Activity.
Everything from the line that contains "This screenshot has width=840, height=1450." to the end of the data below is to be reproduced verbatim; leave all else out.

Input records.
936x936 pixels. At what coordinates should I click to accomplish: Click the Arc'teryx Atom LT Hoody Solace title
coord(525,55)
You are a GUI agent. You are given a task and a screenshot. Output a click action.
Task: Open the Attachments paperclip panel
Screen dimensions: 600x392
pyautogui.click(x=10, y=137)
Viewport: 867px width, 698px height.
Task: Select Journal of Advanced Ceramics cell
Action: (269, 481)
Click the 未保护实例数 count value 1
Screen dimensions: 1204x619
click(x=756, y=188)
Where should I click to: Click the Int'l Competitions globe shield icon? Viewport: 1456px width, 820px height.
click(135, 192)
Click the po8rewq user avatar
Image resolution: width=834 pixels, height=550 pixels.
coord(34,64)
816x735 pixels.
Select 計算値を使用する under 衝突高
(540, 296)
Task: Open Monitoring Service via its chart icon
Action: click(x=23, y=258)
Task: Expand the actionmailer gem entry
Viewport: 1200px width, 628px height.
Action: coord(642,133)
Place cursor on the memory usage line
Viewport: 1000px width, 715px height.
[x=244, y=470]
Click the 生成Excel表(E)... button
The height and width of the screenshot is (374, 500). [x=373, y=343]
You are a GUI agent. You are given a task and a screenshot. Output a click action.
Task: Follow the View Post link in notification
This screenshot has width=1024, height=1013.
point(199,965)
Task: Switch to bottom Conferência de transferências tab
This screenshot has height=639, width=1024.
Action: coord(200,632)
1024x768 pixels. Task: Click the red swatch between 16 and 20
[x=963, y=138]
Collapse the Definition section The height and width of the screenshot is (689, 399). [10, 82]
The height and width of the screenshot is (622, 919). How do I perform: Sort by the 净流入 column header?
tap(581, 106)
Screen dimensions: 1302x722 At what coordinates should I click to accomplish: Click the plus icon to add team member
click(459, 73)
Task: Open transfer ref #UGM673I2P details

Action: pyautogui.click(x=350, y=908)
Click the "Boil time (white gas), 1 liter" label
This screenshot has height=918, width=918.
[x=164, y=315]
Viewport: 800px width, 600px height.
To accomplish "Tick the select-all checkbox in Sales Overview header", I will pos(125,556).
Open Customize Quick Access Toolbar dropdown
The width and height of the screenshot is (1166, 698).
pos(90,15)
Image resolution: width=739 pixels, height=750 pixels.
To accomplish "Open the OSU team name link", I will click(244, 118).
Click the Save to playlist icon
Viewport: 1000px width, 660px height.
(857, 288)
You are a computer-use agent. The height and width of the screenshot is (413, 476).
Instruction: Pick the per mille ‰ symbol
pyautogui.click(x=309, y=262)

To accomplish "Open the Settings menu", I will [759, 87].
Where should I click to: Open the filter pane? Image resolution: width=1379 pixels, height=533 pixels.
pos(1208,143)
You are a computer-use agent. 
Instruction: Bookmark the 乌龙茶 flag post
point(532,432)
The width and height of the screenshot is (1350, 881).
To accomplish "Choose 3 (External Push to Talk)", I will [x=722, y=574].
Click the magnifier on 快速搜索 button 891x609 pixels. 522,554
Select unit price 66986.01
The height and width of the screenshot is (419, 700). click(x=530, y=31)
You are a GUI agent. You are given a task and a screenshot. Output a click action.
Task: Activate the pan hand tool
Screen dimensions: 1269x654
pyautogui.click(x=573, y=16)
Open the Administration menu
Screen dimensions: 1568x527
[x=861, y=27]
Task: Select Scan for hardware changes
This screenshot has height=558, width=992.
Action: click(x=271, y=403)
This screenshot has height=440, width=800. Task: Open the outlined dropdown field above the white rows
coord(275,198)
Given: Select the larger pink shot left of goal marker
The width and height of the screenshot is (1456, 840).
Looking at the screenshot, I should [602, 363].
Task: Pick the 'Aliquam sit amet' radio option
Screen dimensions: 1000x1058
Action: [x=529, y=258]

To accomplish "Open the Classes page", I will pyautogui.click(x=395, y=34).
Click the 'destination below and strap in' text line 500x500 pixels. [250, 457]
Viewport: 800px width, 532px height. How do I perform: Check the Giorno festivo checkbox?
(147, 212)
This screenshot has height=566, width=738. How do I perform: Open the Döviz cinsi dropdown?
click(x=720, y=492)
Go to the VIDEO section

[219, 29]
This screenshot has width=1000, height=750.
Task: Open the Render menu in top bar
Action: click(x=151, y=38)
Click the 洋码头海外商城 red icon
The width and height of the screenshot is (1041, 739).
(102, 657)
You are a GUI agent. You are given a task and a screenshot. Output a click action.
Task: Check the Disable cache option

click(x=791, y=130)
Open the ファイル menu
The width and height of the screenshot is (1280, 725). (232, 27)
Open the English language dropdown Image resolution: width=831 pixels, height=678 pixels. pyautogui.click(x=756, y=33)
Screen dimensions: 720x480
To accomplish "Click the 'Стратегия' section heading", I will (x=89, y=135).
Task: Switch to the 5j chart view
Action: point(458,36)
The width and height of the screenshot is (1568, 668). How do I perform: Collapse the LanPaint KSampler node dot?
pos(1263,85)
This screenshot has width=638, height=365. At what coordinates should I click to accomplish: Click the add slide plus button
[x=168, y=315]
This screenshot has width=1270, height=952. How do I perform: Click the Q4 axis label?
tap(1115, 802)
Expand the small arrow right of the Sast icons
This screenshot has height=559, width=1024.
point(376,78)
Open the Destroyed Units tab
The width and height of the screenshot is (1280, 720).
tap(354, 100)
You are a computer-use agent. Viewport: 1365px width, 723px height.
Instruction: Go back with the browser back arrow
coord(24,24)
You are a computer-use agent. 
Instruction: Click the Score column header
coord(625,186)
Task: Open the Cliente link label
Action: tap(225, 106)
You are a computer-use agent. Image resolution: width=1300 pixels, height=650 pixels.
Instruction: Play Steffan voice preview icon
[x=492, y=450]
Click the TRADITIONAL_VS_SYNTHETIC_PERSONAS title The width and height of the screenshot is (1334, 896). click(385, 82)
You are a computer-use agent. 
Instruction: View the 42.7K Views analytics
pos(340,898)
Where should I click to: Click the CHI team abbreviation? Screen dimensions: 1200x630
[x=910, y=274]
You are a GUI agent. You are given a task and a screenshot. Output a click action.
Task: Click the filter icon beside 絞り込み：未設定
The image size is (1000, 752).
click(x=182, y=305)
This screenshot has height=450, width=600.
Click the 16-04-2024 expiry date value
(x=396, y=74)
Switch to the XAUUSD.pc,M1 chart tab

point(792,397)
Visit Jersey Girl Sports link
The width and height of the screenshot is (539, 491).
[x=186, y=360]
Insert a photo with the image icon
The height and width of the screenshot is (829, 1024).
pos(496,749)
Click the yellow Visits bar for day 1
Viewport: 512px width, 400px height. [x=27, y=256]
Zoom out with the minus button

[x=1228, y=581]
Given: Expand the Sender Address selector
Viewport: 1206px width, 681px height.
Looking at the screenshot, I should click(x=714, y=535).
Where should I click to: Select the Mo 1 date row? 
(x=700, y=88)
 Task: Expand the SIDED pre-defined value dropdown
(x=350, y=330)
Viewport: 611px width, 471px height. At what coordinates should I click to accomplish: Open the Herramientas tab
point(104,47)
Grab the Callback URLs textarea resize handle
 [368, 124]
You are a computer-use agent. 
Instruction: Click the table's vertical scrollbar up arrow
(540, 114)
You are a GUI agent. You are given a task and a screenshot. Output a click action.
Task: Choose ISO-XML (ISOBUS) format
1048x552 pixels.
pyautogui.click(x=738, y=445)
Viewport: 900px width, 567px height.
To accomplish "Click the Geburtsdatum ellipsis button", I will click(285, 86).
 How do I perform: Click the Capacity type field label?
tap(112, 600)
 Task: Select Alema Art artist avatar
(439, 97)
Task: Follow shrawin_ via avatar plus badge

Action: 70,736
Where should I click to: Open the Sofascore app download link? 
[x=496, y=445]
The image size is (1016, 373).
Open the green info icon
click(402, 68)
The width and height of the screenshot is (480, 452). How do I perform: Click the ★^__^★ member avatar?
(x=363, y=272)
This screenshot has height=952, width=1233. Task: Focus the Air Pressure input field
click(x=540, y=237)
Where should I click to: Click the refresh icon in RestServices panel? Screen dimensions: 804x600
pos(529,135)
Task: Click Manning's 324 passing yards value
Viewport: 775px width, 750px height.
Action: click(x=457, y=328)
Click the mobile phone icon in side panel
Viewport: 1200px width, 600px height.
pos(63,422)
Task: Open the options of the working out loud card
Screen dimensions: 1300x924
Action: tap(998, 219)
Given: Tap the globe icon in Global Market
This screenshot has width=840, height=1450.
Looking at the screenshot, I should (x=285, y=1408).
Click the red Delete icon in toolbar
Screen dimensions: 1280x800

Task response.
This screenshot has width=840, height=1450.
Looking at the screenshot, I should (x=285, y=1408).
Click the red Delete icon in toolbar
Screen dimensions: 1280x800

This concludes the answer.